» **Given passage**
Radar Coverage and Air Defense

The conflicts in Ukraine and the Persian Gulf highlight a tactical reality. Radar detection infrastructures, pillars of any air defense, are prime targets, fixed, visible, and within range of low-cost drones. This structural vulnerability requires a profound revision of air defense protection doctrines.

1. The structural vulnerability of radar sites Long-range radar systems and anti-ballistic detection possess an operational characteristic that makes them vulnerable targets. They are, by nature, fixed or very immobile installations. Their positioning results from precise topographical studies — summits, cleared plateaus, areas without masking by terrain or structures — optimizing electromagnetic coverage but imposing geographical constraints.

Added to this physical constraint is their permanent electromagnetic signature during operation and their visibility on satellite imagery. Equipment like the AN/FPS-132 (early warning radar), AN/TPY-2 (ballistic missile tracking radar), or AN/FPS-117 (air surveillance radar) have been located and targeted by Iranian forces without prior external intelligence, with a simple consultation of Google Earth sufficient to identify their positions.

The same applies to Russian and Ukrainian radars. The attack on the Voronej-DM anti-ballistic surveillance radar near Armavir by a Ukrainian missile drone on May 23, 2024, perfectly illustrates this reality: a strategic equipment designed to protect Russian territory against intercontinental ballistic strikes was damaged by a relatively modestly designed craft. The list of destroyed or damaged radars in both conflicts is now long and extensively documented by numerous videos.

Another point: Fixity is not just geographical. It is also doctrinal since these systems were designed, deployed, and integrated into command architectures meant for conventional high-altitude threats, not for low radar signature drones flying at low altitudes.

» **Stored records**
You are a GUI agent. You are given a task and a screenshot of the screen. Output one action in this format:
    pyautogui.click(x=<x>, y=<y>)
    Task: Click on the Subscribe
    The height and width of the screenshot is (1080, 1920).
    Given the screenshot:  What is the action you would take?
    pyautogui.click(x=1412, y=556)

» **Exercise instructions**
• a. Translate this sentence from the radar and air defense text above into French: "This structural vulnerability requires a profound revision of air defense protection doctrines."
• b. Extend the text on radar coverage and air defense, starting right after its final paragraph.

» **Final answers**
• a. Cette vulnérabilité structurelle exige une révision profonde des doctrines de protection de la défense aérienne.

• b.
2. Operational impact: the degradation of the air situation The destruction or neutralization of radar stations has an immediate and measurable consequence with a loss of air situation control in the affected sectors. In the context of Iranian strikes on American and Israeli infrastructures in the Gulf region, this degradation may have facilitated the penetration of certain missiles, detected later than expected.

The global impact has nevertheless been contained thanks to the presence of compensatory means: – AEGIS Cruisers equipped with the AN/SPY-1 (or SPY-6 in the latest versions) radar provide considerable onboard detection capability, mobile and difficult to neutralize in a first strike. – AWACS radar aircraft and E-2D Hawkeye: additional aircraft have been deployed from the United States to cover ground detection gaps. This reinforcement implicitly reflects the extent of losses in ground radars.

However, this compensatory system presents evident structural limits. Radar aircraft fleets are limited in number, subject to maintenance and crew rotation constraints incompatible with prolonged engagements. These airborne platforms also remain vulnerable, as demonstrated by the destruction of an American AWACS in Saudi Arabia. The American naval presence in the area is by definition temporary. In the medium term, the destruction of fixed ground radars will weigh lastingly on the detection capacities of Gulf countries, with no lasting solutions yet in place.

3. The silent revolution of missile drones: the end of strategic depth by distance For decades, strategic depth was measured in kilometers. A radar positioned 200 km behind the front line was considered relatively protected: few conventional weapons could reach that distance, and those that could — cruise missiles, ballistic missiles — required significant financial and logistical investments, mechanically limiting the volume of possible strikes.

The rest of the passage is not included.